**Goal of the exercise:**
All of the entries are to be returned word for word.
-----
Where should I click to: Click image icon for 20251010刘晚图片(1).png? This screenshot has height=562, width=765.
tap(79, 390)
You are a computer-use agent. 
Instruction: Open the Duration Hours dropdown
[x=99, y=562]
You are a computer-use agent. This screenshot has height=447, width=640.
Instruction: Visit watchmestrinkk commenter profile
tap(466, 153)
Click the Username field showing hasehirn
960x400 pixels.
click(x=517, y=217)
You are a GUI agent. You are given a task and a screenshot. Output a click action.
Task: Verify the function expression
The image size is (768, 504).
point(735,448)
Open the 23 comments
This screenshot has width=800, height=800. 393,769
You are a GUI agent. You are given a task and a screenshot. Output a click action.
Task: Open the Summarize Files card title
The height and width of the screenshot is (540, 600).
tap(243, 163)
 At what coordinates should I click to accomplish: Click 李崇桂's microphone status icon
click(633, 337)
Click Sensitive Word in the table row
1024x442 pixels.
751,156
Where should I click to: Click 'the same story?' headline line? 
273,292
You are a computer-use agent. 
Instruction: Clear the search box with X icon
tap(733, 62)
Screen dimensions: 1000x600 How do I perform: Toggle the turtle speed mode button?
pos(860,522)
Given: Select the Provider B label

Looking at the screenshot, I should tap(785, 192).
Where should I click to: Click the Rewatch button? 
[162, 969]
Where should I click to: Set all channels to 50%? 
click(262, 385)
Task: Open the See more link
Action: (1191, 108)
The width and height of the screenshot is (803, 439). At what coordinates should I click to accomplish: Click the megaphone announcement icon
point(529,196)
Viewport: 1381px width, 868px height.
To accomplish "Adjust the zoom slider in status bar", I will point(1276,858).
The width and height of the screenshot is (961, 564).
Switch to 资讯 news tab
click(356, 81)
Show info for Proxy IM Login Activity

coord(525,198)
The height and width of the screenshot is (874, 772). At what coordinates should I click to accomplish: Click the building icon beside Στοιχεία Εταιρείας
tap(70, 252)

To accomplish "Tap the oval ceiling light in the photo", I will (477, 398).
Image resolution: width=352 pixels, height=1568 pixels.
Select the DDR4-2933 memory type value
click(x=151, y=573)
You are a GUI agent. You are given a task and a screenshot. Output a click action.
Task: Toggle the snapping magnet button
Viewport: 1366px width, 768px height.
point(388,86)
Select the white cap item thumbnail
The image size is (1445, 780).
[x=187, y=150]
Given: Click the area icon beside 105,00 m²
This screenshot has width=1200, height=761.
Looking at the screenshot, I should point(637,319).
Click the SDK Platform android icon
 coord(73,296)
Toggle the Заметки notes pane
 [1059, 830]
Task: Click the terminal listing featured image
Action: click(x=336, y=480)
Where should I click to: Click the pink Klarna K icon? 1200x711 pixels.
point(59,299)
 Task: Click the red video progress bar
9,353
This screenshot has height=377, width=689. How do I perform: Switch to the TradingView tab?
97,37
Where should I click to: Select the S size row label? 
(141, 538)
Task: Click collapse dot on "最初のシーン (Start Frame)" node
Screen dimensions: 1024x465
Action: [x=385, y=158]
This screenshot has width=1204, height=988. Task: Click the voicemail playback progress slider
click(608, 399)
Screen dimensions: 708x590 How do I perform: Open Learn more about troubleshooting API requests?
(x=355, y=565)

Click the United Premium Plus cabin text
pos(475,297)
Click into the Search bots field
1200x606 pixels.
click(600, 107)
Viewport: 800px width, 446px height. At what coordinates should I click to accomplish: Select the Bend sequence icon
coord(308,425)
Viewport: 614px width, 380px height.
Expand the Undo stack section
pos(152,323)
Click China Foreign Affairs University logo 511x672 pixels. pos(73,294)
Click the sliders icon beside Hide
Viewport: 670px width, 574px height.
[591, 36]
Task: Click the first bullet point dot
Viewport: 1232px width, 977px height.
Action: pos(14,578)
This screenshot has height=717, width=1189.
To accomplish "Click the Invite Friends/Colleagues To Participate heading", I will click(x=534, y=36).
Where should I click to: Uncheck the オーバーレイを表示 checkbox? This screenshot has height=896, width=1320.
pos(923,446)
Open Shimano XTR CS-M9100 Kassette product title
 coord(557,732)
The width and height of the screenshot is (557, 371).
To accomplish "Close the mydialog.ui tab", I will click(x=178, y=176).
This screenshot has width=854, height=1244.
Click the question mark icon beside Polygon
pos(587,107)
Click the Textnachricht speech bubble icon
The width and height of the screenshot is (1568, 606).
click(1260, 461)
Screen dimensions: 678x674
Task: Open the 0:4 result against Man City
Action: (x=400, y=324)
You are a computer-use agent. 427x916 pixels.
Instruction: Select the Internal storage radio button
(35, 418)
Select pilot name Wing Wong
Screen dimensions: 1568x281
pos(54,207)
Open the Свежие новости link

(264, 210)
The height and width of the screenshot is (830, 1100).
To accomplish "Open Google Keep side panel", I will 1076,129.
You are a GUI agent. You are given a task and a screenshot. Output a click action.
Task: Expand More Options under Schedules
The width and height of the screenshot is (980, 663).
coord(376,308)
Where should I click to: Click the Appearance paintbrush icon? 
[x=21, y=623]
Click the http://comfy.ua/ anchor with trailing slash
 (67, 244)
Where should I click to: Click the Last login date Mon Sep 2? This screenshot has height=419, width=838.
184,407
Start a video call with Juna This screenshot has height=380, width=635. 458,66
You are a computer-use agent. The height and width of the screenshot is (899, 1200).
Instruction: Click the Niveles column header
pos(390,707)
-----
**The answer:**
Where should I click to: Click image icon for 20251010刘晚图片(1).png? This screenshot has height=562, width=765.
tap(79, 390)
You are a computer-use agent. 
Instruction: Open the Duration Hours dropdown
[x=99, y=562]
You are a computer-use agent. This screenshot has height=447, width=640.
Instruction: Visit watchmestrinkk commenter profile
tap(466, 153)
Click the Username field showing hasehirn
960x400 pixels.
click(x=517, y=217)
You are a GUI agent. You are given a task and a screenshot. Output a click action.
Task: Verify the function expression
The image size is (768, 504).
point(735,448)
Open the 23 comments
This screenshot has width=800, height=800. 393,769
You are a GUI agent. You are given a task and a screenshot. Output a click action.
Task: Open the Summarize Files card title
The height and width of the screenshot is (540, 600).
tap(243, 163)
 At what coordinates should I click to accomplish: Click 李崇桂's microphone status icon
click(633, 337)
Click Sensitive Word in the table row
1024x442 pixels.
751,156
Where should I click to: Click 'the same story?' headline line? 
273,292
You are a computer-use agent. 
Instruction: Clear the search box with X icon
tap(733, 62)
Screen dimensions: 1000x600 How do I perform: Toggle the turtle speed mode button?
pos(860,522)
Given: Select the Provider B label

Looking at the screenshot, I should tap(785, 192).
Where should I click to: Click the Rewatch button? 
[162, 969]
Where should I click to: Set all channels to 50%? 
click(262, 385)
Task: Open the See more link
Action: (1191, 108)
The width and height of the screenshot is (803, 439). At what coordinates should I click to accomplish: Click the megaphone announcement icon
point(529,196)
Viewport: 1381px width, 868px height.
To accomplish "Adjust the zoom slider in status bar", I will point(1276,858).
The width and height of the screenshot is (961, 564).
Switch to 资讯 news tab
click(356, 81)
Show info for Proxy IM Login Activity

coord(525,198)
The height and width of the screenshot is (874, 772). At what coordinates should I click to accomplish: Click the building icon beside Στοιχεία Εταιρείας
tap(70, 252)

To accomplish "Tap the oval ceiling light in the photo", I will (477, 398).
Image resolution: width=352 pixels, height=1568 pixels.
Select the DDR4-2933 memory type value
click(x=151, y=573)
You are a GUI agent. You are given a task and a screenshot. Output a click action.
Task: Toggle the snapping magnet button
Viewport: 1366px width, 768px height.
point(388,86)
Select the white cap item thumbnail
The image size is (1445, 780).
[x=187, y=150]
Given: Click the area icon beside 105,00 m²
This screenshot has width=1200, height=761.
Looking at the screenshot, I should point(637,319).
Click the SDK Platform android icon
 coord(73,296)
Toggle the Заметки notes pane
 [1059, 830]
Task: Click the terminal listing featured image
Action: click(x=336, y=480)
Where should I click to: Click the pink Klarna K icon? 1200x711 pixels.
point(59,299)
 Task: Click the red video progress bar
9,353
This screenshot has height=377, width=689. How do I perform: Switch to the TradingView tab?
97,37
Where should I click to: Select the S size row label? 
(141, 538)
Task: Click collapse dot on "最初のシーン (Start Frame)" node
Screen dimensions: 1024x465
Action: [x=385, y=158]
This screenshot has width=1204, height=988. Task: Click the voicemail playback progress slider
click(608, 399)
Screen dimensions: 708x590 How do I perform: Open Learn more about troubleshooting API requests?
(x=355, y=565)

Click the United Premium Plus cabin text
pos(475,297)
Click into the Search bots field
1200x606 pixels.
click(600, 107)
Viewport: 800px width, 446px height. At what coordinates should I click to accomplish: Select the Bend sequence icon
coord(308,425)
Viewport: 614px width, 380px height.
Expand the Undo stack section
pos(152,323)
Click China Foreign Affairs University logo 511x672 pixels. pos(73,294)
Click the sliders icon beside Hide
Viewport: 670px width, 574px height.
[591, 36]
Task: Click the first bullet point dot
Viewport: 1232px width, 977px height.
Action: pos(14,578)
This screenshot has height=717, width=1189.
To accomplish "Click the Invite Friends/Colleagues To Participate heading", I will click(x=534, y=36).
Where should I click to: Uncheck the オーバーレイを表示 checkbox? This screenshot has height=896, width=1320.
pos(923,446)
Open Shimano XTR CS-M9100 Kassette product title
 coord(557,732)
The width and height of the screenshot is (557, 371).
To accomplish "Close the mydialog.ui tab", I will click(x=178, y=176).
This screenshot has width=854, height=1244.
Click the question mark icon beside Polygon
pos(587,107)
Click the Textnachricht speech bubble icon
The width and height of the screenshot is (1568, 606).
click(1260, 461)
Screen dimensions: 678x674
Task: Open the 0:4 result against Man City
Action: (x=400, y=324)
You are a computer-use agent. 427x916 pixels.
Instruction: Select the Internal storage radio button
(35, 418)
Select pilot name Wing Wong
Screen dimensions: 1568x281
pos(54,207)
Open the Свежие новости link

(264, 210)
The height and width of the screenshot is (830, 1100).
To accomplish "Open Google Keep side panel", I will 1076,129.
You are a GUI agent. You are given a task and a screenshot. Output a click action.
Task: Expand More Options under Schedules
The width and height of the screenshot is (980, 663).
coord(376,308)
Where should I click to: Click the Appearance paintbrush icon? 
[x=21, y=623]
Click the http://comfy.ua/ anchor with trailing slash
 (67, 244)
Where should I click to: Click the Last login date Mon Sep 2? This screenshot has height=419, width=838.
184,407
Start a video call with Juna This screenshot has height=380, width=635. 458,66
You are a computer-use agent. The height and width of the screenshot is (899, 1200).
Instruction: Click the Niveles column header
pos(390,707)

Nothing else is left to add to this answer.